| En una oportunidad,
dos discípulos del Señor Jesús venían
discutiendo entre ellos.
Uno
pensaría que luego de una jornada agotadora de
milagros, maravillas y señales, la discusión
se centraría en cómo ser más efectivo
para salvar a más almas, para sanar más
personas, para aprender más del Señor Jesús.
Pero ellos venían discutiendo su lugar en el Reino
milenario.
Discutían
su posición en el tiempo venidero, sin entender
que no hay posiciones en el Reino, sólo funciones.
Que la posición de privilegio ya fue establecida
cuando por medio de Jesús se rompió el velo
del templo y ya no hay más judíos ni gentiles,
hombre ni mujer, esclavo ni libre. Que todos somos llamados
al mismo cuerpo y al amor de Dios.
Pero su mirada
hacia sus ombligos fue más lejos aun. Ellos fueron
con su madre ante el Señor y le pidieron a Jesucristo
sentarse uno a la derecha y otro a la izquierda en el
Reino. Podríamos decir: «¡Qué
equivocados que estaban!».
Una mirada
muy personal
El punto es la perspectiva desde donde miran. Los discípulos
miraron desde el ombligo, desde su propio egoísmo.
Ellos no deseaban estar presentes, sino recibir presentes.
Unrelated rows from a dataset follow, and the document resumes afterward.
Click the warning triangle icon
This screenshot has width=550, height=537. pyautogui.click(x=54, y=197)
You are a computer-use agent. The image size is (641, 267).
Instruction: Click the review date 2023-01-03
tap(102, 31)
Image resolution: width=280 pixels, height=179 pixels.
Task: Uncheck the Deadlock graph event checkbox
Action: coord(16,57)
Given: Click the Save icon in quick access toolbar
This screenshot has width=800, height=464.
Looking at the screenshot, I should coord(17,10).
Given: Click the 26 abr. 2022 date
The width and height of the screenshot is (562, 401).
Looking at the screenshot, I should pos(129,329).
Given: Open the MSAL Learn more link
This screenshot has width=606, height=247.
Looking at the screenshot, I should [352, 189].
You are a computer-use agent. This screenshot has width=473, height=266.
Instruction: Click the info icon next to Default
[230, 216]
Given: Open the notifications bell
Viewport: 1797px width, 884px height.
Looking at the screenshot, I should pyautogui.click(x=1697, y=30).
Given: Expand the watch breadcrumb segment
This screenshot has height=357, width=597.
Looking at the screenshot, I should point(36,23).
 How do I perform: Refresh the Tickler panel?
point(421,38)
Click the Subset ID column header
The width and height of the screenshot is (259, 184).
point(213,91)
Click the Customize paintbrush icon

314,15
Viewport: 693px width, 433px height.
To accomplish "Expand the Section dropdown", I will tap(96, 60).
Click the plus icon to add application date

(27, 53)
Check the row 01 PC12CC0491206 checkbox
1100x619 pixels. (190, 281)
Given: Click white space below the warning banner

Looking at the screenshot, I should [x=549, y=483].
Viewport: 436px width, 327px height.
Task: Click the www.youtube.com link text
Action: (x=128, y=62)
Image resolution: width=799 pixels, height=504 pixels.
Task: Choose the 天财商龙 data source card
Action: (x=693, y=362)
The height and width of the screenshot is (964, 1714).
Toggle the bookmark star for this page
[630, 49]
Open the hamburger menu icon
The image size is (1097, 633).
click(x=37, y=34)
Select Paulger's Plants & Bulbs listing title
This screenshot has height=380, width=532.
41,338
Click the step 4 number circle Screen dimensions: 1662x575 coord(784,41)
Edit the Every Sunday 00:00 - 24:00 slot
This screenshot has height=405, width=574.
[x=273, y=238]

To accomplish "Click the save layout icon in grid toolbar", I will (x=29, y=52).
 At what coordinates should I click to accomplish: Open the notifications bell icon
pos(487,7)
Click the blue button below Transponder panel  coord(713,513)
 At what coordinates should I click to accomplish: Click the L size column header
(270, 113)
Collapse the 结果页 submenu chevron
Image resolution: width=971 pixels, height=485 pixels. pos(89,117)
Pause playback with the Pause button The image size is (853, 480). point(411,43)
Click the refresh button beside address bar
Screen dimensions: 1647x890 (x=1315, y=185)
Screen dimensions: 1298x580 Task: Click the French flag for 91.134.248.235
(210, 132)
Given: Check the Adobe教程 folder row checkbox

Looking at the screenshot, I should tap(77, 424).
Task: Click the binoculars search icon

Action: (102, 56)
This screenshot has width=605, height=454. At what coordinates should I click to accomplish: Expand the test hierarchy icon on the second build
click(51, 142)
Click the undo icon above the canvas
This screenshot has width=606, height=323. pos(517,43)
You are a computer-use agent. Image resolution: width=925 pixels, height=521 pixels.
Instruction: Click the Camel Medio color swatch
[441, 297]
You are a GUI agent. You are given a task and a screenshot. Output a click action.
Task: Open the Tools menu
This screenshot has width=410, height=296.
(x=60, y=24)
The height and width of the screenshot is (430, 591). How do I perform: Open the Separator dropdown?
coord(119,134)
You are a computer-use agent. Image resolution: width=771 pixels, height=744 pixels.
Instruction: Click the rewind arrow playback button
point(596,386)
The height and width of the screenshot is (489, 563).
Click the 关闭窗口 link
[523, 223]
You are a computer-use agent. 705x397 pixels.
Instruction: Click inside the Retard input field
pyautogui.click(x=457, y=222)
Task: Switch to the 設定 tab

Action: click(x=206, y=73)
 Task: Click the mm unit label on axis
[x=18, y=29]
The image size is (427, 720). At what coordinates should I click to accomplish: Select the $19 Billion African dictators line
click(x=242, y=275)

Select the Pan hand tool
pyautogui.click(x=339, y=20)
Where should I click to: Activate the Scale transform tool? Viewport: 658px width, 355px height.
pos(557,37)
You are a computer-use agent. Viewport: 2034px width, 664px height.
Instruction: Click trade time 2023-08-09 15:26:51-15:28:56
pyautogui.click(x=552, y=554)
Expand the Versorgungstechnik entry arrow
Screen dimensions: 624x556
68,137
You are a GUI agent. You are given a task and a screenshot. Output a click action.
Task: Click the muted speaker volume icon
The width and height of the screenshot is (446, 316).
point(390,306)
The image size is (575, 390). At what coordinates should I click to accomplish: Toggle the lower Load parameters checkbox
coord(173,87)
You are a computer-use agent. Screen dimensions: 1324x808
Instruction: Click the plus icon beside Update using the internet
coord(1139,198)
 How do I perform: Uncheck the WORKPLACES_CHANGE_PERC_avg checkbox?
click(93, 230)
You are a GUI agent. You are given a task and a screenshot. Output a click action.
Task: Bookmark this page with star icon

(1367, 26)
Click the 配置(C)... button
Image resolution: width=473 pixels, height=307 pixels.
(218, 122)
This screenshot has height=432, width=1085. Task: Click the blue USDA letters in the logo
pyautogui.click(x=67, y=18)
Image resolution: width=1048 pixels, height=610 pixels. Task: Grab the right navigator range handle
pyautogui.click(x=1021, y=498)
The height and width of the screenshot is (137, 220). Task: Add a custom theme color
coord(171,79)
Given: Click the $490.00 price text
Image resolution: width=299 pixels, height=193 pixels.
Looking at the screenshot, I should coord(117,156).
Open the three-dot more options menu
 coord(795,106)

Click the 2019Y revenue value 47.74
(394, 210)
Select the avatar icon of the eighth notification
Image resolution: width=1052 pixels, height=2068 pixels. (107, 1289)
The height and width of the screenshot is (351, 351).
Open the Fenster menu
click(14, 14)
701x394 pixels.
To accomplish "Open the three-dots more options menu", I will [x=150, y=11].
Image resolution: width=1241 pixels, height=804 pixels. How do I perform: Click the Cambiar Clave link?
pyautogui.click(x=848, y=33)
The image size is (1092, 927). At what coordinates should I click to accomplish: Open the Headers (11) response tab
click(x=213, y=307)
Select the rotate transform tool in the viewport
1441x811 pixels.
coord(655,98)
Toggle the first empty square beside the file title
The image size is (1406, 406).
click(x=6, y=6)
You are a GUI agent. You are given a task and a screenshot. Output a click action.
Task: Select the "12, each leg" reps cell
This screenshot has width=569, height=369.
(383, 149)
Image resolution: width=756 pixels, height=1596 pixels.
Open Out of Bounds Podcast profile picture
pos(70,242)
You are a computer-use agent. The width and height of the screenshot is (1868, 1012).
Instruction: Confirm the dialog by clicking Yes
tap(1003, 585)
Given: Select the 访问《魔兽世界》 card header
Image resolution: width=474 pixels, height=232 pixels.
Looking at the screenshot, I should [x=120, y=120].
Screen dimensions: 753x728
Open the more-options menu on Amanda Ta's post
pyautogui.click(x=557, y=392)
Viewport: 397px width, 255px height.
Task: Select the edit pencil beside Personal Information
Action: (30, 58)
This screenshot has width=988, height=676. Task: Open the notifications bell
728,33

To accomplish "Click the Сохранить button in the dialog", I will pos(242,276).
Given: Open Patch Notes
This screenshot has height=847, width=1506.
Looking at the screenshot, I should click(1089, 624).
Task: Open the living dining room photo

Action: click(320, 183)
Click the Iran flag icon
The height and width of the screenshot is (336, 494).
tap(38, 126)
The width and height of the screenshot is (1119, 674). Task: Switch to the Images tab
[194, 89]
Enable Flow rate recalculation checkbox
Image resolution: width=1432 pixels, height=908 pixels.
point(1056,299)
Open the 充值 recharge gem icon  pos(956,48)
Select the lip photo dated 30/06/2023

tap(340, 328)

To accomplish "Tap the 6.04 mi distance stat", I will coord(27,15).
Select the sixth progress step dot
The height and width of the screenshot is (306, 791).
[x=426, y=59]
Estos discípulos de Jesús solo pensaban
en ellos.
Estaban tan ciegos en su postura que hasta se presentaron
delante del Señor con su propia madre que ofició
de interlocutora de las ideas mencionadas.
Me imagino que
no fue una simple reacción del momento. Ellos habían
pensado largo tiempo desde su ceguera. Hay mucho tiempo
cronológico involucrado en juntarse con su madre,
preparar qué decir, ir ante el Señor, etc.
No fue algo del momento.
Cuando escuchan el planteamiento y la respuesta de Jesús,
que no estaba en sus manos elegir quién iba a su
derecha o izquierda, que eso era prerrogativa de su Padre,
los diez discípulos restantes se enojaron contra
Santiago y Juan, e indignados los increparon.
Dos miradas
desde la razón
Nuevamente era verdad contra verdad. Todos creían
tener razón. Siempre sucede así. Las grandes
discusiones no son entre uno que tiene razón y
otro que no, sino son dos que tienen razón.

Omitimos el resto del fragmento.